This is the mail archive of the
mailing list for the GCC project.
Re: Loop peeling
- From: Jan Hubicka <hubicka at ucw dot cz>
- To: Richard Biener <richard dot guenther at gmail dot com>
- Cc: Tejas Belagod <tejas dot belagod at arm dot com>, Evandro Menezes <e dot menezes at samsung dot com>, Jan Hubicka <hubicka at ucw dot cz>, GCC Development <gcc at gcc dot gnu dot org>
- Date: Wed, 29 Oct 2014 15:44:46 +0100
- Subject: Re: Loop peeling
- Authentication-results: sourceware.org; auth=none
- References: <033101cff2c7$96bff550$c43fdff0$ at samsung dot com> <CAFiYyc23OhPmV3DJa9z62DB5jwR1JWKowqQDKRyCbrBiKai0xA at mail dot gmail dot com> <5450D521 dot 1060500 at arm dot com> <CAFiYyc29-qAL_iwTfq4XCkM3Nps4+du5bSzezZyNNZAcwA-_cg at mail dot gmail dot com>
> On Wed, Oct 29, 2014 at 12:53 PM, Tejas Belagod <firstname.lastname@example.org> wrote:
> > On 29/10/14 09:32, Richard Biener wrote:
> >> On Tue, Oct 28, 2014 at 4:55 PM, Evandro Menezes <email@example.com>
> >> wrote:
> >>> While doing some benchmark flag mining on AArch64, I noticed that
> >>> -fpeel-loops was a mined option often. As a matter of fact, when using
> >>> it
> >>> always, even without FDO, it seemed to raise most benchmarks and to leave
> >>> almost all of the rest flat, with a barely noticeable cost in code-size.
> >>> It
> >>> seems to me that it might be safe enough to be implied perhaps at -O3.
> >>> Is
> >>> there any reason why this never came into being?
> > Loop peeling is done by default on AArch64 unless, IIRC,
> > -fvect-cost-model=cheap is specified which switches it off. There was a
> > general thread on loop peeling around the same time last year
> > (https://gcc.gnu.org/ml/gcc/2013-11/msg00307.html) where Richard suggested
> > that peeling vs. non-peeling should be factored into the vector cost model
> > and is a more generic improvement.
> Oh, you are talking about the vectorizer pro-/epilogue loops where we
> know a (low) upper bound for the number of iterations. I think that
> is enabled by default at -O3 as it is a "completely peeling" operation.
> Only regular peeling which looks at the _estimated_ loop trip count
> (peeling that number of times) is guarded by -fpeel-loops.
This is something that was not revisited since 2003 when loop peeling was
introduced. My basic intuition at that time was that it makes sense to
optimize for loops with large trip counts by default (i.e. unroll) but not for
loops with small trip counts.

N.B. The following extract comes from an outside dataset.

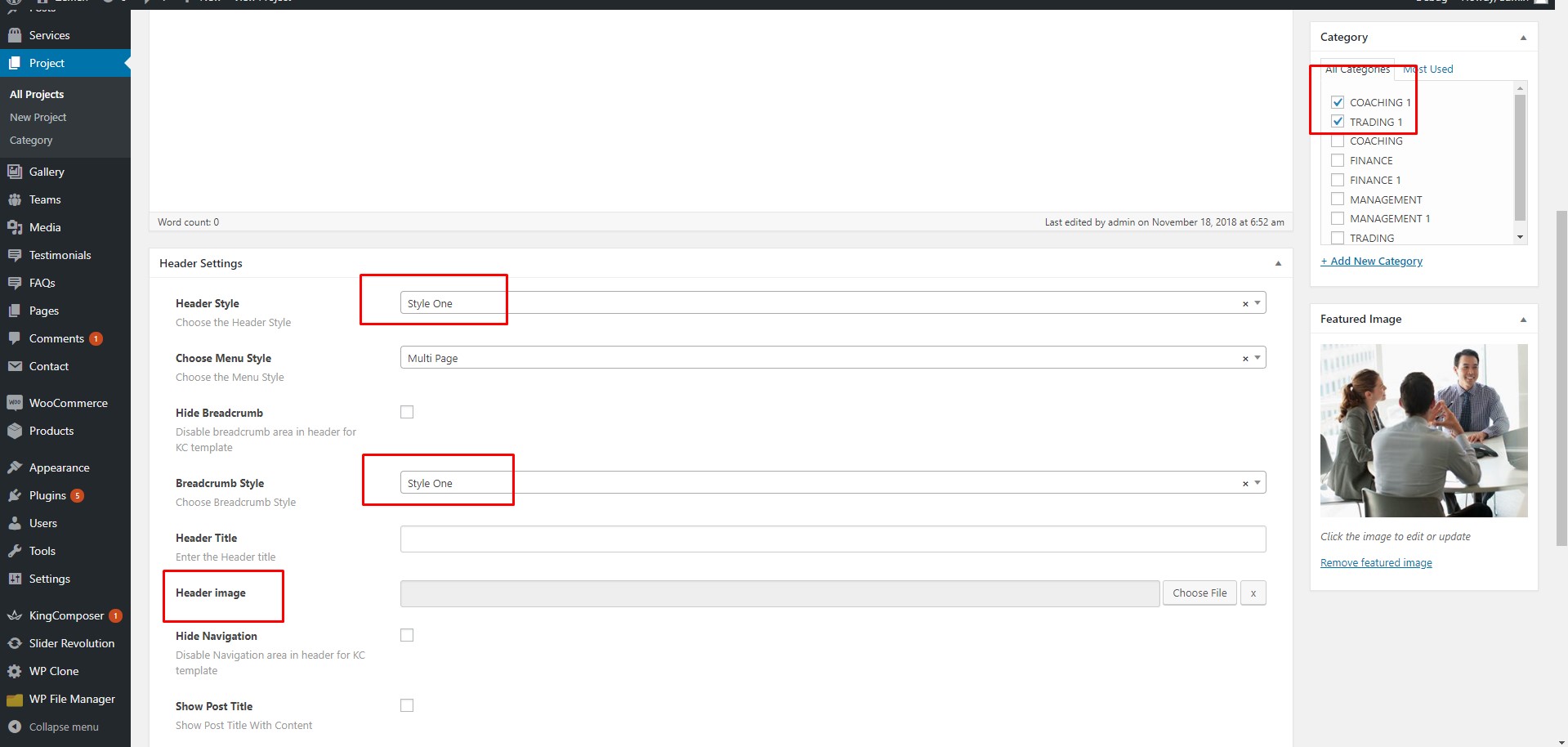Click the Choose File button
This screenshot has height=747, width=1568.
1199,593
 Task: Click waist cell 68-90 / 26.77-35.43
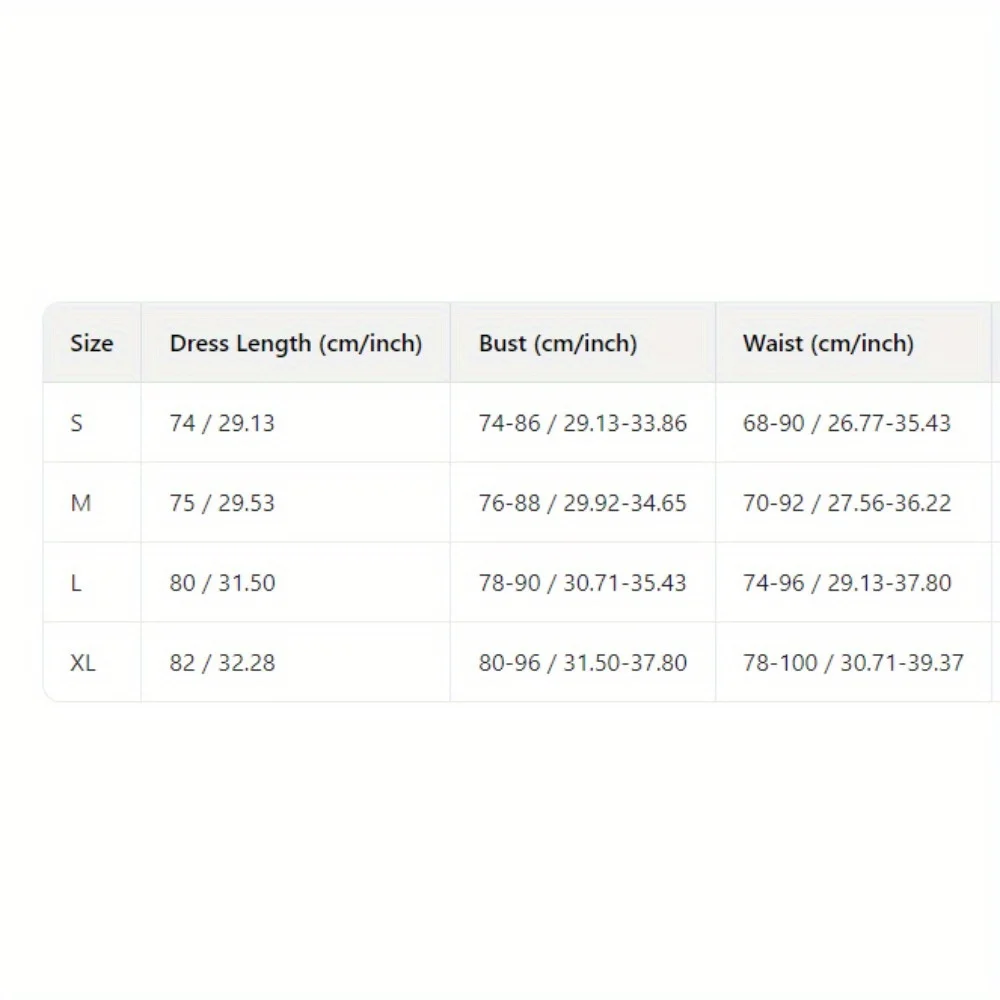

While the average trip count of a loop is about 6
iterations, the low trip count loops tends to be off hot spot or hard to
identify. For that reason loop peeling was done only with profile feedback or
with explicit command line option.
The 2003 benchmarks are here. http://www.ucw.cz/~hubicka/papers/amd64/node4.html
It lists 0.66% speedups for SPECfp (slowdown for SPECint) where almost all
comes from wupwise that looks like an anomaly (wupwise tended to be rather random,
I do not recall if I figured out the reason for the speedup at that time).
The code size costs were about 0.07%.
There are definitly things that changed in last decade :). We have some
infrastructure to identify loops with low trip count (and I added logic to
complete unrolling to "peel" those that are known to iterate just few times)
and we are better on globally optimizing the peeled code.
What kind of data you have about loop peeling helping performance in general?
Did you measured them with the new tree level loop peeling pass?